Patrick Kennedy proposes an elegant and cost-effective way to deal with Dallas's aging elevated freeway and the city's "massive pent-up demand for walkable urban housing" - tear the sucker down.
The Texas Department of Transportation is considering two solutions for the aging 1.4 mile elevated freeway (IH-345) that runs between downtown and Deep Ellum: "either keep repairing the old road or rebuild it entirely, at a price likely in the hundreds of millions."
"There is a third option, though," argues Kennedy, "and it’s not getting the consideration it deserves." After two years of studying the IH-345 area, its traffic patterns, and the potential for redevelopment, he and a friend in real estate development have concluded that the best option is to tear the freeway down. He supports his position with an examination of the regional, local, short term, and long term impacts on traffic.

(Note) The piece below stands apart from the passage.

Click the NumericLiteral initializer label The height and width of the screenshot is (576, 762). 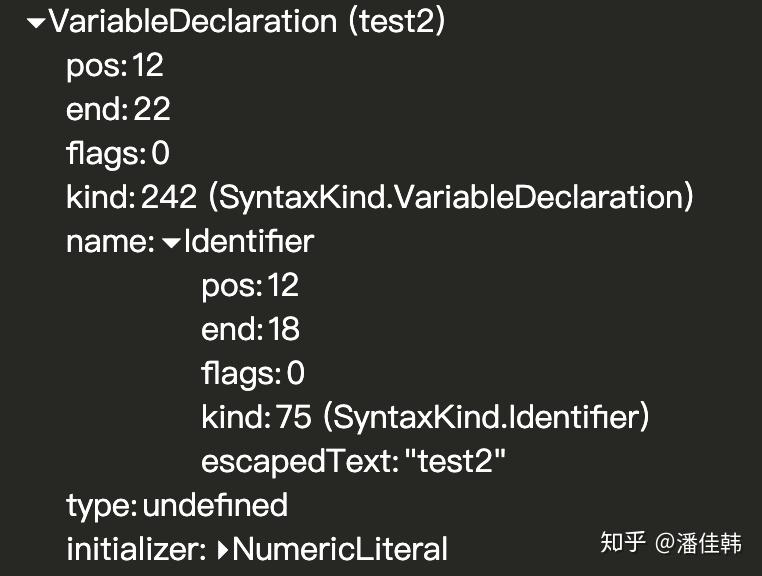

"Just as the system of freeways has shifted population outward, removing IH-345 from downtown would draw people into the city. It would reposition 245 acres so that it could be developed into walkable neighborhoods that could be home to 20,000 new downtown residents. Right now there is only $19 million in improvements on those 245 acres, and the city collects a mere $3 million per year in property tax revenue. By removing the highway, restitching the grid, and creating developable blocks, the city would see $4 billion in new investment within 15 years and generate $100 million a year in property tax revenue, based on our economic impact analysis."
"In order to set off the kind of building boom required to meet the massive pent-up demand for walkable urban housing," concludes Kennedy, "we must flip the downtown real estate equation so land costs are lowered and demand is increased. To do that, we must leverage the commonwealth’s best asset: land. Forget the traffic."